Native Headmen of Ceylon
Native Headmen System was an integral part of the administration of the island of Ceylon (now known as Sri Lanka) under the successive European colonial powers, namely the Portuguese Empire, the Dutch East India Company and the British Empire. Native headmen or leaders were appointed by the European colonial administrators to function as intermediates between the Europeans and the native populous. During different periods through this system these headmen functioned in military, policing, administrative and ceremonial capacities. They served as translators, revenue collectors and wielded quasi-judicial powers. Much of the system evolved and changed over time until some of the last vestiges of it were removed in the post-independent Ceylon.

With the on set of British rule, Governor North restructured the native headmen system. The system was transformed into a salaried system with land grants and tenured service abolished. They became the second tier of the civil administration of the island with appointments made by the Government Agent of the Province. Appointments were non-transferable and usually hereditary, made to locals, usually from wealthy influential families loyal the British Crown. The holder had much control over the people of the area and had limited police powers since he was responsible to keep the peace, carry out revenue collection and assist in judicial functions. Over the next century, the headmen grew to be a powerful and affluent class consolidating economic power through land ownership and marriage. Gradually functions of headmen were transferred to various departments that were established by the British administration.

Following the formation of the State Council of Ceylon in 1931, one of its members, H. W. Amarasuriya, called for an inquiry into the Native Headman System. A commission was formed made up of retired civil servants and lawyers headed by H.M. Wedderburn. The commission reported on reforming the headman system or replacing it with transferable District Revenue Officers. The Native Headman System was abolished as an administrative system, with the titles of Mudaliyar (Mudali – මුදලි) and Muhandiram retained by government to be awarded as honors. This practice remained until suspension of Celanese honors in 1956. The minor headman positions were retained, surviving well into the 1970s when the posts of Vidane (විදානේ) in Low Country / Tamil Area and Town Arachchi (ටවුන් ආරච්චි) / Gan Arachchi (ගන් ආරච්චි) in Kandyan Area were replaced with the transferable post of Grama Niladhari (Village Officer).

“Peace Officer” includes Police Officer and the Headman of an area appointed in writing to perform police duties by the Government Agent of the Province by virtue of the powers vested in him by His Excellency the Governor.

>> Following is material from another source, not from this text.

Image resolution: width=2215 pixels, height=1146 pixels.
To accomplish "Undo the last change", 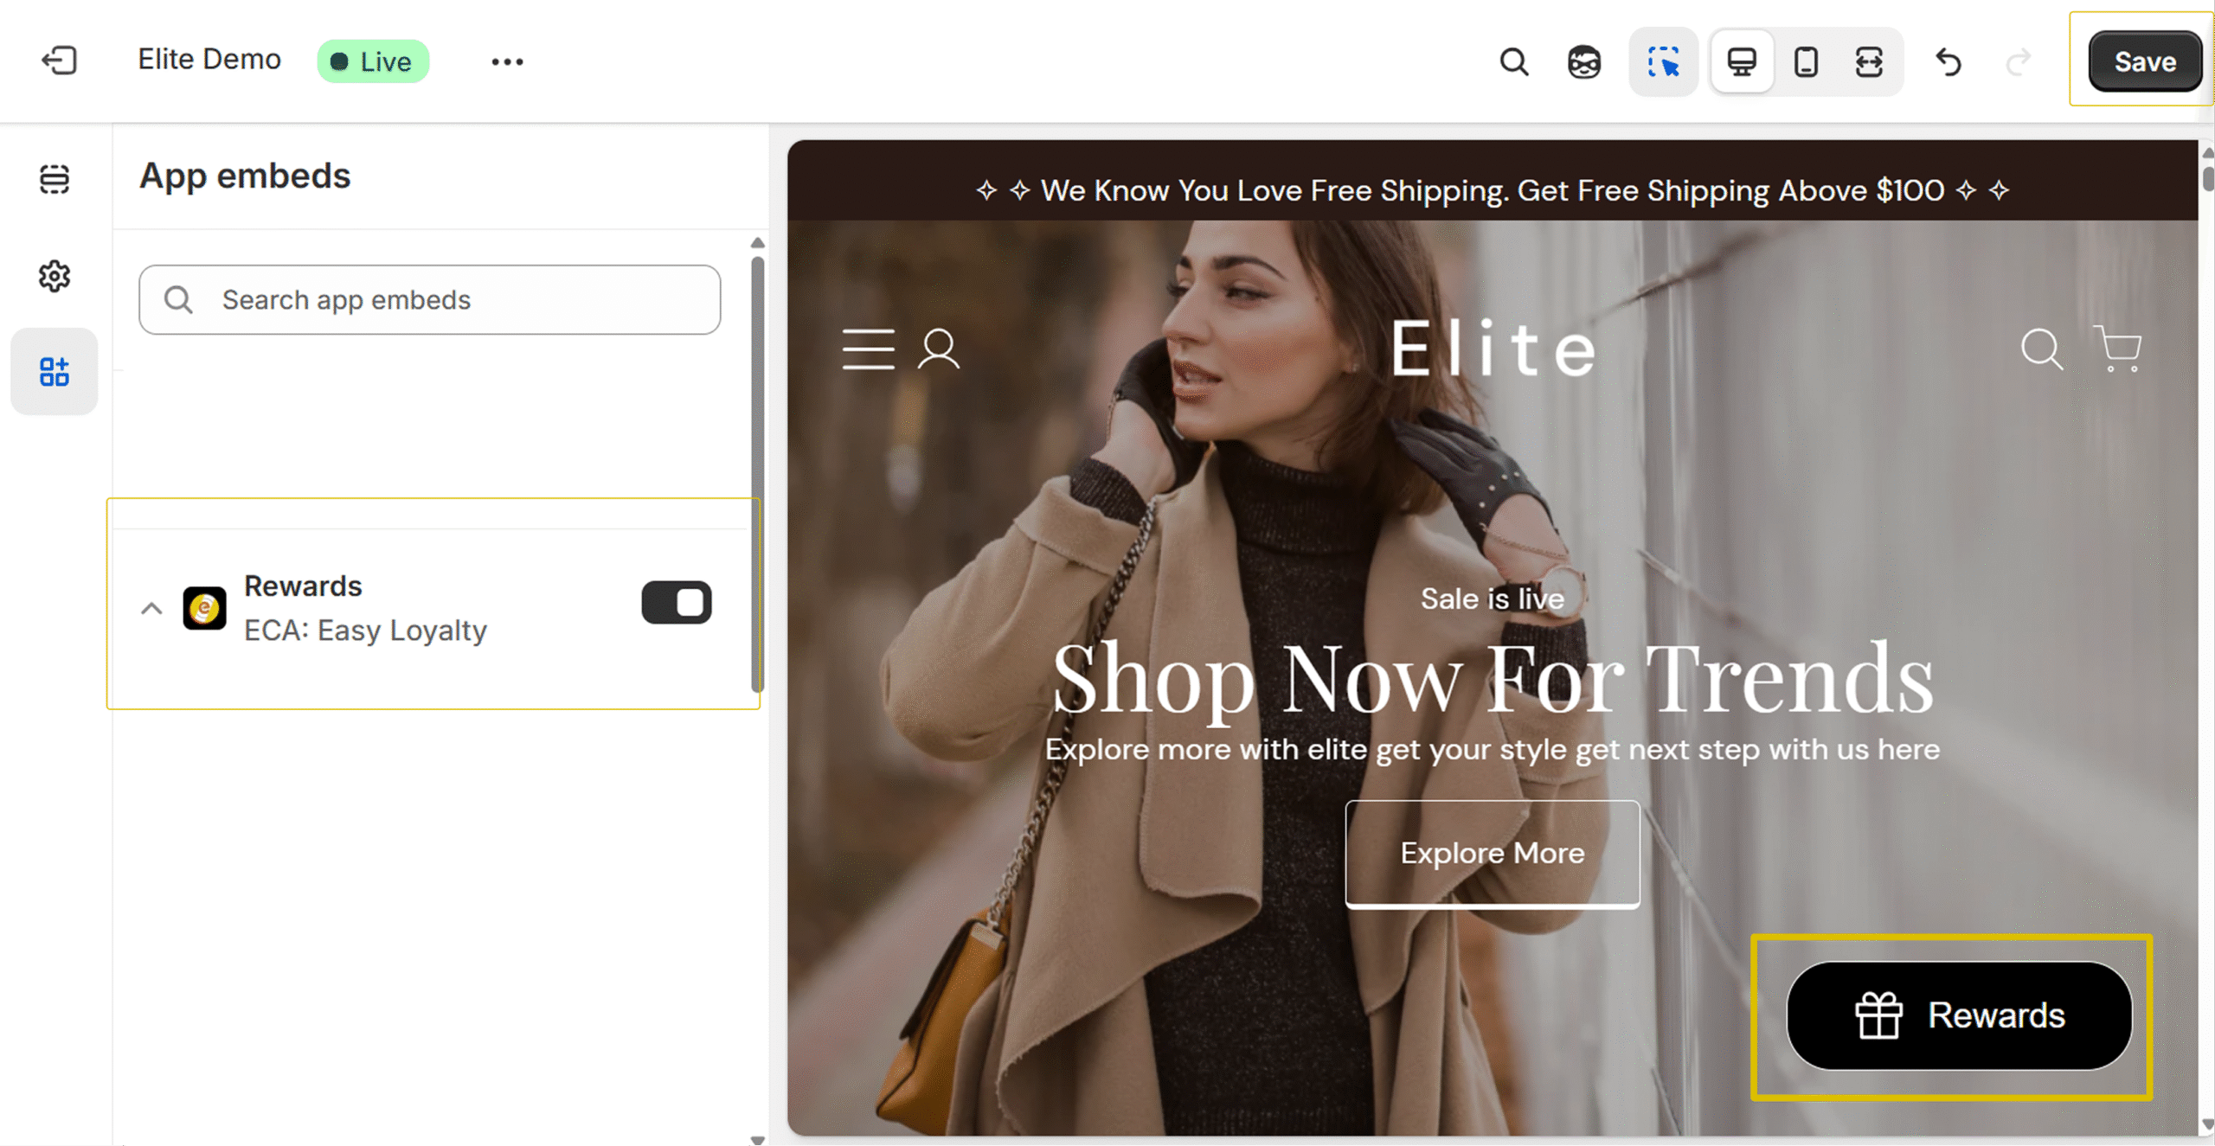I will coord(1949,61).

List of Prominent Malay Headmen in the Low Country
The headmen system in the coastal and low country, evolved over time under the colonial administration of the Portuguese, the Dutch and then the British.

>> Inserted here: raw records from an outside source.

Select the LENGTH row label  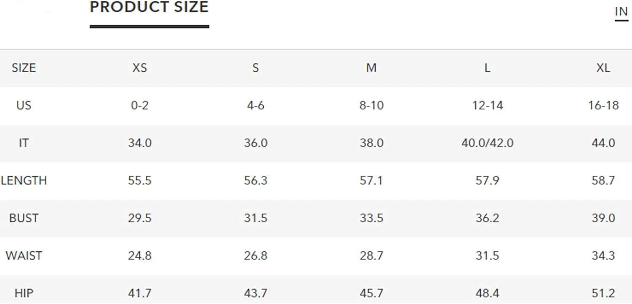(x=24, y=181)
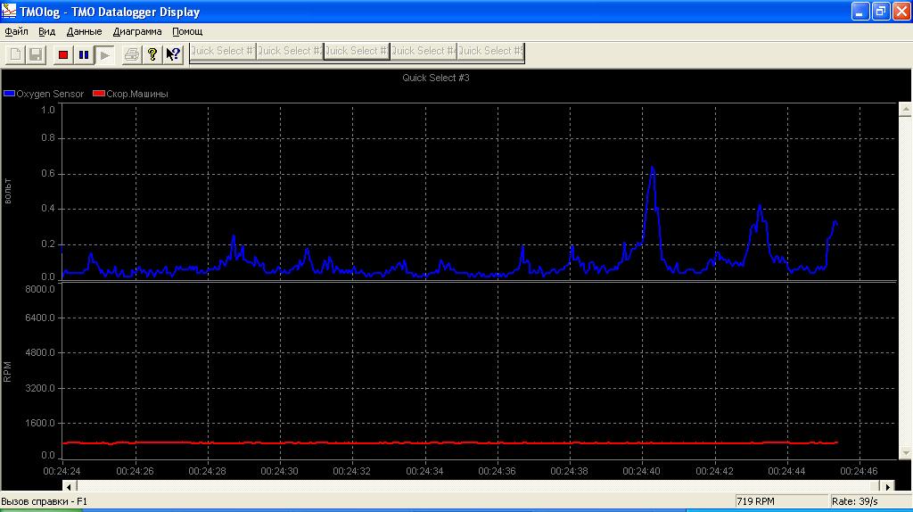Click the Save floppy disk icon
Screen dimensions: 913x512
pos(37,54)
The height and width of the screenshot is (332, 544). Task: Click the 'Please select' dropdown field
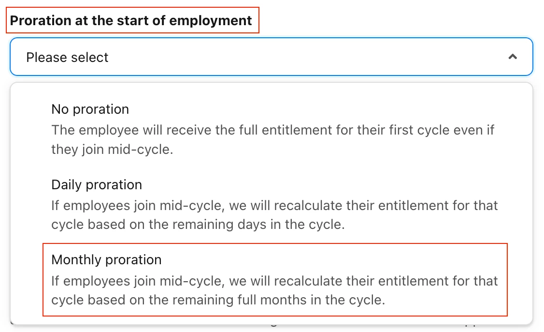(272, 57)
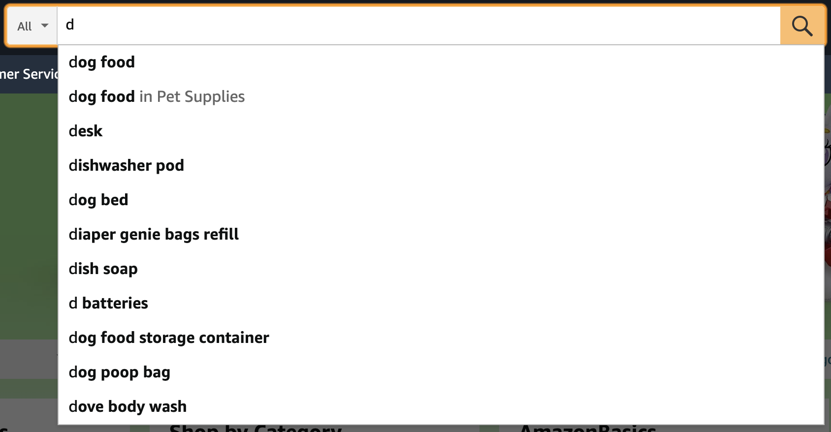This screenshot has height=432, width=831.
Task: Select the 'dog food' search suggestion
Action: (101, 62)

Head Mudaliyar Maha Mudaliyar (මහ මුදලි)
Head Mudaliyar was the head of the low country native headmen and native aide-de-camp to the Governor of Ceylon.

Korale Mudaliyar (Korale Mudali – කෝරලේ මුදලි)
Korale Mudaliyar was in-charge of an area known as a Korale and had several Muhandiram's under his supervision.
 Mudaliyar Baba Junoor Haji Bahar of Kalpitiya

Muhandiram (මුහන්දිරම්) 
A Muhandiram had several Vidane Arachchies under his supervision

Vidane Arachchi (විදානේ ආරච්චි)
A Vidane Arachchi had several Vidanes under his supervision

Vidane (විදානේ) 
A village or a group of small villages placed under his administration. Vidane was a Low Country headman ranking immediately below that of a Vidane Arachchi in Low Country and below that of a Udayar in Tamil Area in the Native Headmen System. A Vidane was equivalent in ranking to the Kandyan Areas headmen Town Arachchi or a Gan Arachchi

Vidane

Police Vidane
in charge of police duties in the Village under the supervision of the vidane

Vel Vidane
In charge of distributing water from the wewa (tank) to villagers for cultivation under the supervision of the vidane

Seeni Vidane
In charge of distributing Sugar under the supervision of the vidane

List of Prominent Malay Headmen in Tamil Areas
The Northern and Eastern provinces had the following classes of native headmen:

Atikar

Vanniyar (වන්නියා) (பண்டாரத்தார்)
Vanniar or Vanniyar had several Maniyagar under his supervision.

Maniyagar
Maniyagar had several Udayar's under his supervision
 Raden Matchjam Boorah Abu Cassim Miangar of Mannar

Udayar
Udayar had several Vidane's under his supervision

Vidane

Vidane
A village or a group of small villages placed under his administration. Vidane was a Low Country headman ranking immediately below that of a Vidane Arachchi in Low Country and below that of a Udayar in Tamil Area in the Native Headmen System. A Vidane was equivalent in ranking to the Kandyan Areas headmen Town Arachchi or a Gan Arachchi

Police Vidane
in charge of police duties in the Village under the supervision of the vidane

Vel Vidane
In charge of distributing water from the wewa (tank) to villagers for cultivation under the supervision of the vidane

Seeni Vidane
In charge of distributing Sugar under the supervision of the vidane

List of Prominent Malay Headmen in the Kandyan Areas
Following the Uva Rebellion in 1818 and changes to the administrative divisions of the island with the creation of Districts, British Government Agents (GA) took over the duties of the Dissava (with the remaining and newly appointed Dissavas being mere honorary titles), with Rate Mahatmaya becoming a subordinate to the local Government Agents and Assistant Government Agents. In the same way, after 1818 the position of the remaining and newly appointed Adigar (Maha Adigar or 1st Adigar) became mere honorary titles.

Adigar
An honorary appointment

Dissava
British Government Agent of the Province took over the duties of a  Dissava (with the remaining and newly appointed Dissavas being mere honorary appointments) in 1818. Rate Mahatmayas under his supervision

Rate Mahatmaya (රටෙි මහත්තයා) 
Rate Mahatmaya had several Korale Mahatmayas under his supervision.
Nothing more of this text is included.